Y contó palabra por palabra la conversación que le he citado.
La condesa, estupefacta, no sabía al principio qué responder. Después lo negó todo con energía, inventó una historia, juró, puso a Dios por testigo.
La joven se retiró trastornada, pero no convencida. Y espió.
Recuerdo perfectamente el extraño cambio que había sufrido. Estaba siempre seria y triste; y clavaba en nosotros sus grandes ojos fijos como para leer en el fondo de nuestras almas. No sabíamos qué pensar, y se pretendía que buscaba un marido, ora definitivo, ora pasajero.
Una noche no le cupieron más dudas: sorprendió a su madre. Entonces, fríamente, como un hombre de negocios que plantea las condiciones de un trato, dijo:
—Mamá, he decidido una cosa. Nos retiraremos las dos a un chalecito o bien al campo; viviremos sin ruido, como podamos. Sólo tus joyas valen una fortuna. Si encuentras un hombre honrado con quien casarte, mejor que mejor; y mejor aún si también yo encuentro uno. Si no consientes en esto, me mataré.
Esta vez la condesa mandó a su hija a la cama y le prohibió repetir aquella lección, tan inoportuna en sus labios.
Yveline respondió:
—Te doy un mes para reflexionar. Si en un mes no hemos cambiado de existencia, me mataré, pues no me queda ninguna otra salida honorable en la vida.
Y se marchó.
Al cabo de un mes, se seguía bailando y cenando a altas horas en el hotel Samoris.
Yveline entonces pretendió que le dolían las muelas y mandó comprar en un farmacéutico vecino unas gotas de cloroformo. Al día siguiente volvió a hacerlo; tuvo que recoger en persona, cada vez que salía, dosis insignificantes del narcótico. Llenó una botella.
La encontraron, una mañana, en su cama, ya fría, con una careta de algodón sobre el rostro.

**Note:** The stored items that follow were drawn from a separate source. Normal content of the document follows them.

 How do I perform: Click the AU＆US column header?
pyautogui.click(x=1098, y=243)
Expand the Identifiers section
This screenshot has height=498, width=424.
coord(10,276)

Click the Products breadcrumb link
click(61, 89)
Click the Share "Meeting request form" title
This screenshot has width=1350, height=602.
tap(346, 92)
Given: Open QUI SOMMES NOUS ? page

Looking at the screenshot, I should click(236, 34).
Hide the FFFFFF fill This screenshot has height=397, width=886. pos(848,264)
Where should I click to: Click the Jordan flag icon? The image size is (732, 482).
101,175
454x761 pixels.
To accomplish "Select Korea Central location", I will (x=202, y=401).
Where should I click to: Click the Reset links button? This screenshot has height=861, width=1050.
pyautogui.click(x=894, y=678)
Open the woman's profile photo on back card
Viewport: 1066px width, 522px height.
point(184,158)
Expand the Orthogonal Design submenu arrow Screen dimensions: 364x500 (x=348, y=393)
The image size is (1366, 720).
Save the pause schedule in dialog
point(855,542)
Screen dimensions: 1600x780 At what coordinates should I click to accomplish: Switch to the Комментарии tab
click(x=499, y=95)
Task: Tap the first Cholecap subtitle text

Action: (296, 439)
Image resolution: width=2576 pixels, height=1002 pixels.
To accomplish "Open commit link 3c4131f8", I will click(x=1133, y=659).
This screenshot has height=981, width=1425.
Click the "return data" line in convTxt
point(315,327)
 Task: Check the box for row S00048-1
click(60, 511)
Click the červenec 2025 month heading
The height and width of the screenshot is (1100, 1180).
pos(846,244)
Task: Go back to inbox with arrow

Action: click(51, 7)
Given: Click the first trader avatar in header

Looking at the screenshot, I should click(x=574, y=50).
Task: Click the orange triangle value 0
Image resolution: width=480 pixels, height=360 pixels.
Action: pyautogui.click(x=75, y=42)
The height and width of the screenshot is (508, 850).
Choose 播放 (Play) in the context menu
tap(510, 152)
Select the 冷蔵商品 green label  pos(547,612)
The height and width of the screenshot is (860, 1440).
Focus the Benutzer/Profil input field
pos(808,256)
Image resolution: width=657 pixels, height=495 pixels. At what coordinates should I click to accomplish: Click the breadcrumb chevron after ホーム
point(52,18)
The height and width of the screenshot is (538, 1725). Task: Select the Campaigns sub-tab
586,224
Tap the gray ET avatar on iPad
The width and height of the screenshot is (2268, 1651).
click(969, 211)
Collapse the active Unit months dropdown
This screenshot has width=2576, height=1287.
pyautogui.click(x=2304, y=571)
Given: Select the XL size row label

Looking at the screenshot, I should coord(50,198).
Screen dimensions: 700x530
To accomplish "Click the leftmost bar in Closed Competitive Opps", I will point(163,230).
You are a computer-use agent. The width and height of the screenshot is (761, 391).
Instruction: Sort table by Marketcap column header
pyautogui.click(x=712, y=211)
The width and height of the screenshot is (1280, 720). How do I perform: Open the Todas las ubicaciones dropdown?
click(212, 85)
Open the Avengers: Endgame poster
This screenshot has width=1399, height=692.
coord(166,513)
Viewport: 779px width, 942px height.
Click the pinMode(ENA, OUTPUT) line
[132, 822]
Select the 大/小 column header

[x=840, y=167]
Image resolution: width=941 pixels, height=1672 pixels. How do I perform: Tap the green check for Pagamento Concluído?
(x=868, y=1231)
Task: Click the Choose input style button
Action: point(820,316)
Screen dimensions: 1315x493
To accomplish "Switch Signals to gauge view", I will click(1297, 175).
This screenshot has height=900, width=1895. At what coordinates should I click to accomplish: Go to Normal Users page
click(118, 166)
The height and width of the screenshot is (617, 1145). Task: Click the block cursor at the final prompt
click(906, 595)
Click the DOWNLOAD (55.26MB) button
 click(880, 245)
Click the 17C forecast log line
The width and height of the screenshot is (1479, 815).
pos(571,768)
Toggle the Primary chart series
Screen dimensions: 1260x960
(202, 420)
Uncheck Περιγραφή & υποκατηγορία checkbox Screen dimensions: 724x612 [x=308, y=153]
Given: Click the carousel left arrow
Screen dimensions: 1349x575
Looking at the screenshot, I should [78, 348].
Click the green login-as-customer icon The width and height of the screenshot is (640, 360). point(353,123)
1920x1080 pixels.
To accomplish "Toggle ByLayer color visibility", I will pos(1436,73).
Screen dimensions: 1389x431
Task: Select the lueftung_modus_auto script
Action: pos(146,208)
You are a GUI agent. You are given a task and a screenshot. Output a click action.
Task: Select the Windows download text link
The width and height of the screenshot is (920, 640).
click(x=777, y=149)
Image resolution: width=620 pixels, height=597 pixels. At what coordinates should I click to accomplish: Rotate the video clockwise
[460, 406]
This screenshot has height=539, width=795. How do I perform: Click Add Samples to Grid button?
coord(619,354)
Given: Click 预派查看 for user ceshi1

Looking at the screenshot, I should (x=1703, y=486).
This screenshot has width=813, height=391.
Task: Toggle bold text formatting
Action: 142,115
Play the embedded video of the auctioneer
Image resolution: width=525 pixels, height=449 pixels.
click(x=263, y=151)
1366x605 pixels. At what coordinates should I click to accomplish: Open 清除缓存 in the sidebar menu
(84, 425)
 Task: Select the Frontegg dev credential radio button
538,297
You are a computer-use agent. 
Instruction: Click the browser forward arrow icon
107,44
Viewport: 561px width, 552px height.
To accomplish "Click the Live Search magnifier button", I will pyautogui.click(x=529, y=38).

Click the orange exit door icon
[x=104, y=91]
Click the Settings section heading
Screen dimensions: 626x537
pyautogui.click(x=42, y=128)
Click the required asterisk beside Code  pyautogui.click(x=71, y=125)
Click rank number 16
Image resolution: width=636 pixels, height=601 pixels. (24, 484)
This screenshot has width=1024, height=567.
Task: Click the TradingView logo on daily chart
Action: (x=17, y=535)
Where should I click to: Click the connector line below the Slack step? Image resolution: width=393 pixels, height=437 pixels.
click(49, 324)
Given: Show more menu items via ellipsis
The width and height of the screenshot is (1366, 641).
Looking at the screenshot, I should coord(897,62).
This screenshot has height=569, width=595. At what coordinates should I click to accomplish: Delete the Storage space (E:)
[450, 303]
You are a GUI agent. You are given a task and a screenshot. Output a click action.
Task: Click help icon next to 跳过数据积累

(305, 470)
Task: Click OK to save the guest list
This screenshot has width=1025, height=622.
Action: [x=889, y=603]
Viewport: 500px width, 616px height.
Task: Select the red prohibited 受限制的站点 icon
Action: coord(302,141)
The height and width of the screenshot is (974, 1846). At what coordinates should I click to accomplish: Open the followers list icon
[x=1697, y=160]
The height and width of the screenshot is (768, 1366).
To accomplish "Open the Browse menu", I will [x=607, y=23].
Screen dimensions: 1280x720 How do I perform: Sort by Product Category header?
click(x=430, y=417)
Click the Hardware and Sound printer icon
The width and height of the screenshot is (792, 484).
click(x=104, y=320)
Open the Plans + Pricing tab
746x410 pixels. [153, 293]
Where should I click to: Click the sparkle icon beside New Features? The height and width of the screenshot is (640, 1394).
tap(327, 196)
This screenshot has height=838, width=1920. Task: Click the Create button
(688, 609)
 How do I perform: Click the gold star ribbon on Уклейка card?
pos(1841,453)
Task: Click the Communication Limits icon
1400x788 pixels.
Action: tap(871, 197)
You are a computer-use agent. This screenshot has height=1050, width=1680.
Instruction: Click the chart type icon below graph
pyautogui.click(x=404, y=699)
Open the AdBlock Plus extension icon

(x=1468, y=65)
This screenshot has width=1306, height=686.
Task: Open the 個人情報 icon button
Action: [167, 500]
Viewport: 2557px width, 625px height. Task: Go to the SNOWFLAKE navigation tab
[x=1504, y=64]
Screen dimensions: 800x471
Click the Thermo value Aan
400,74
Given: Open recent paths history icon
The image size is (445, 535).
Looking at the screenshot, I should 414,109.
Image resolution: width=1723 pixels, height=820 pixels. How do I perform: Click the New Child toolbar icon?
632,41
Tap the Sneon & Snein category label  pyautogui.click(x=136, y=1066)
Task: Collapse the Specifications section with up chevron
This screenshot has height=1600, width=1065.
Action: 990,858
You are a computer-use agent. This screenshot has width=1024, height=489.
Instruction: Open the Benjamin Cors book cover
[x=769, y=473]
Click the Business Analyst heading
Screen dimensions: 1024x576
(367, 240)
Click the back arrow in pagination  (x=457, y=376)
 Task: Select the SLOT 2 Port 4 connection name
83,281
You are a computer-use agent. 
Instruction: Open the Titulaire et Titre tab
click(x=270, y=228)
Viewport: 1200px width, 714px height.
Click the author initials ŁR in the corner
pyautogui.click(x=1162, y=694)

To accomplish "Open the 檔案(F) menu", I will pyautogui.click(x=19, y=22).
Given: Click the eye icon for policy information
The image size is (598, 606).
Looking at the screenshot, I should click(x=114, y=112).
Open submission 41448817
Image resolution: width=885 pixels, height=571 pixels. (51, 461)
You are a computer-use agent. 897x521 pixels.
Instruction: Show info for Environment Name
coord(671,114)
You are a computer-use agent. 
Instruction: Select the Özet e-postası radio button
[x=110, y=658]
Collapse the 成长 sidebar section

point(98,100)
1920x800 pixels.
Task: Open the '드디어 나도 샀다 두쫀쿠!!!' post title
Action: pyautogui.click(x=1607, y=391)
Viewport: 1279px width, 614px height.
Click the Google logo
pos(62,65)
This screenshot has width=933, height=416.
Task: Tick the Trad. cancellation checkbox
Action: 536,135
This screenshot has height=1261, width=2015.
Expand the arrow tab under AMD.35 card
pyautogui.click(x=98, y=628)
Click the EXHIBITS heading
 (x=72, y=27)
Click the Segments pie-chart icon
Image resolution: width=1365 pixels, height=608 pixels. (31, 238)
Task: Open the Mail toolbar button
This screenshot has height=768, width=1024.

Su ataúd fue cubierto de flores, la iglesia revestida de blanco. Hubo una muchedumbre en la ceremonia fúnebre.
Pues bien, ¡de veras! , si lo hubiera sabido —aunque nunca se sabe—, quizás me habría casado con aquella muchacha. Era terriblemente guapa.
*
—Y la madre, ¿qué pasó con ella?
— ¡ Oh! Lloró mucho. Sólo hace ocho días que vuelve a recibir a sus íntimos.
—¿Y qué dijeron para explicar esa muerte?
—Se habló de un nuevo modelo de estufa cuyo mecanismo se había estropeado. Como ya en otra época habían tenido mucha resonancia los accidentes de esos aparatos, la cosa no pareció nada inverosímil.
(1) Aunque el adjetivo paternelle no parezca el más adecuado en este caso, puesto que no hay padre a la vista, todas las ediciones, salvo la de Schmidt, son concordes en darlo así.